After his time on the Kentucky Court of Appeals, Hines returned to practicing law in Frankfort, Kentucky. In 1886, Hines began writing four articles discussing the Northwest Conspiracy for Basil W. Duke's Southern Bivouac magazine. The magazine espoused the Lost Cause of the Confederacy but was less adversarial than similar Neo-Confederate magazines, gaining a larger Northern readership than similar journals. The first of the articles was printed in the December 1886 issue. However, after consulting with Jefferson Davis at Davis' home in Mississippi, Hines did not name anybody on the Northern side who assisted in the conspiracy. After writing the first article, Hines was attacked for not being more forthcoming regarding all the participants from both newspapers' reviewers (particularly from the Louisville Times) and Southern readers, which discouraged Hines from publishing any more accounts of the Northwest Conspiracy.

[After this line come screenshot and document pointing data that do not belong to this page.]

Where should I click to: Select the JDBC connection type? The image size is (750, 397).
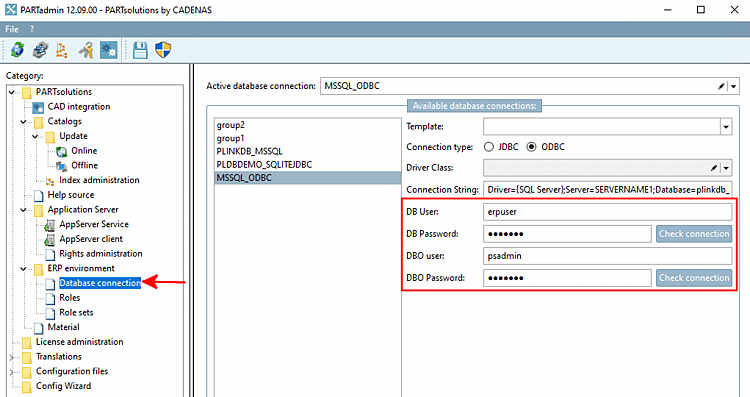[x=489, y=147]
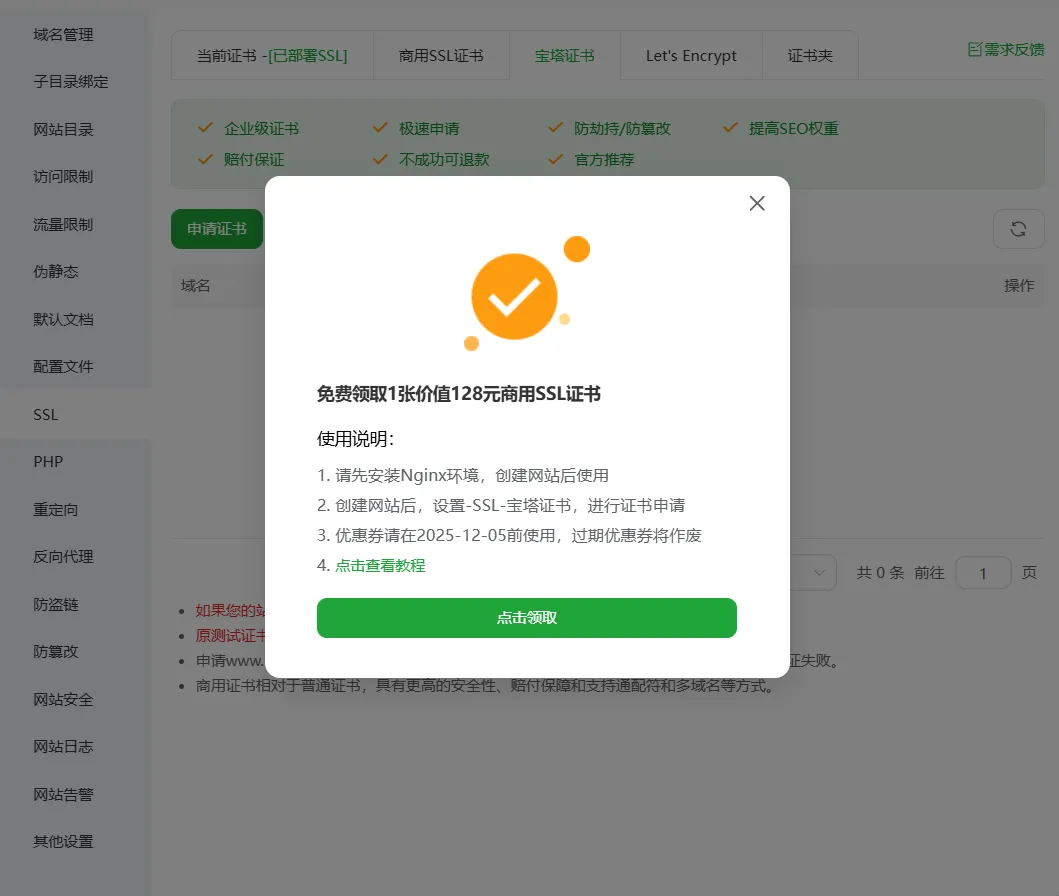Click the orange checkmark success icon
The image size is (1059, 896).
pos(514,296)
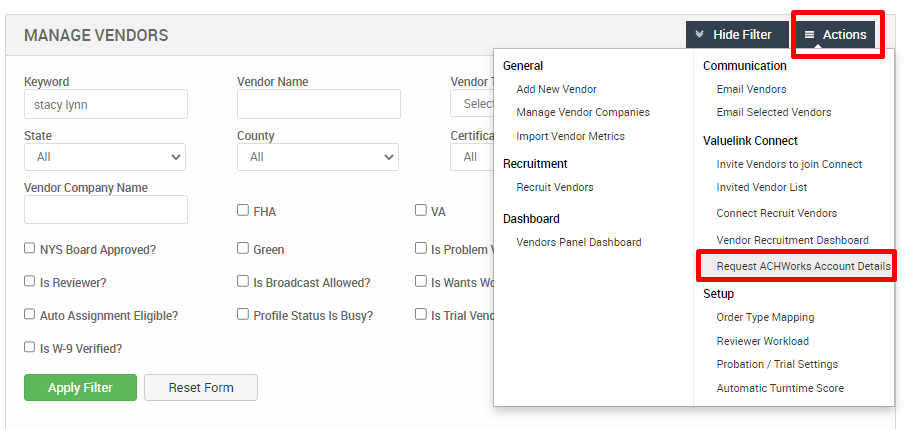Click the Reset Form button

pos(200,387)
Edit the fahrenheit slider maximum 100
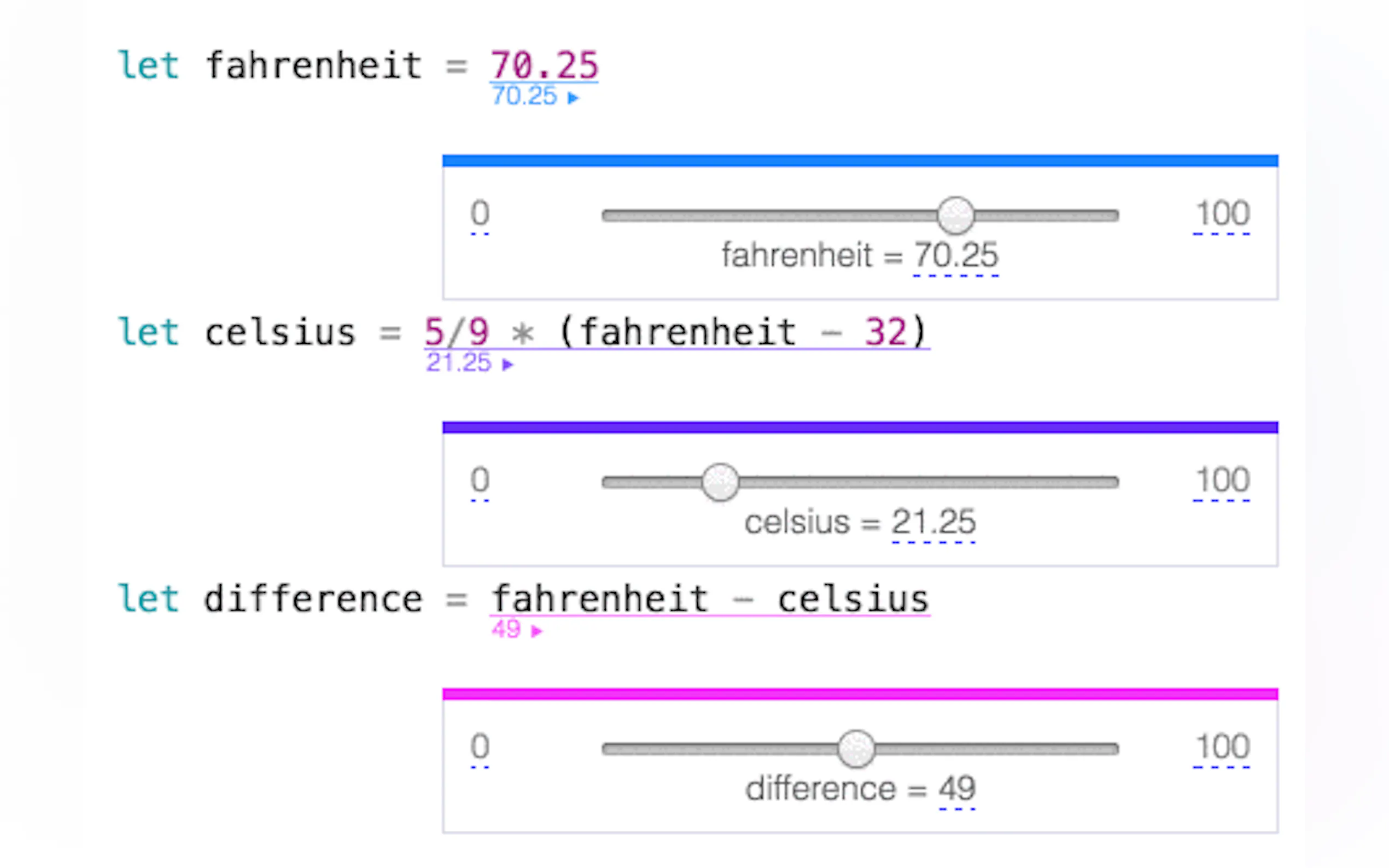1389x868 pixels. tap(1222, 214)
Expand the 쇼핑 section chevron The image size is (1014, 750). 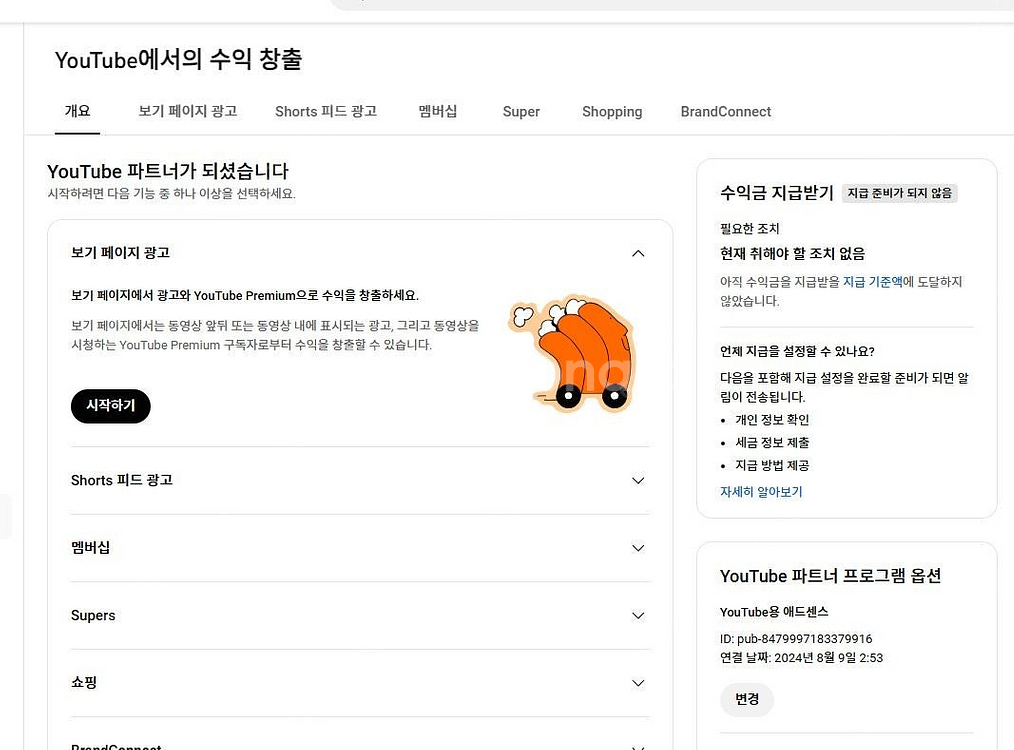638,683
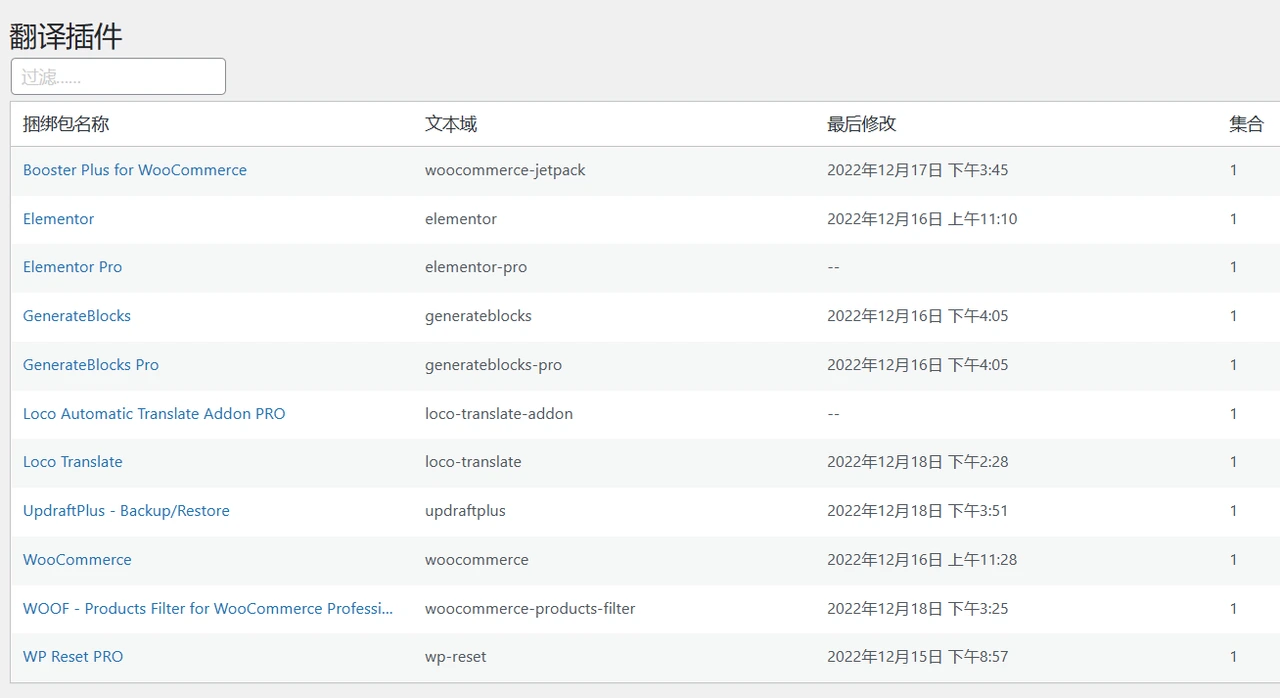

Hines died in 1898 in Frankfort and was buried in Fairview Cemetery in Bowling Green, Kentucky, in the Hines series of plots. Also among the Hines family plots is the grave site of Duncan Hines, a second cousin twice removed.

==Misinformation==
Historical markers concerning Hines' deeds have occasionally included mistaken information. The historical marker placed by the Indiana Civil War Centennial Commission in 1963 in the vicinity of Derby, Perry County, Indiana, to memorialize Hines' entry into Indiana states that Hines invaded Indiana in 1862, although he did so in 1863. In addition, a marker by the Confederate Monument of Bowling Green in Bowling Green's Fairview Cemetery says that Hines died before he could go to the dedication ceremony in 1876 when, in reality, he died in 1898 and is buried a few hundred feet away.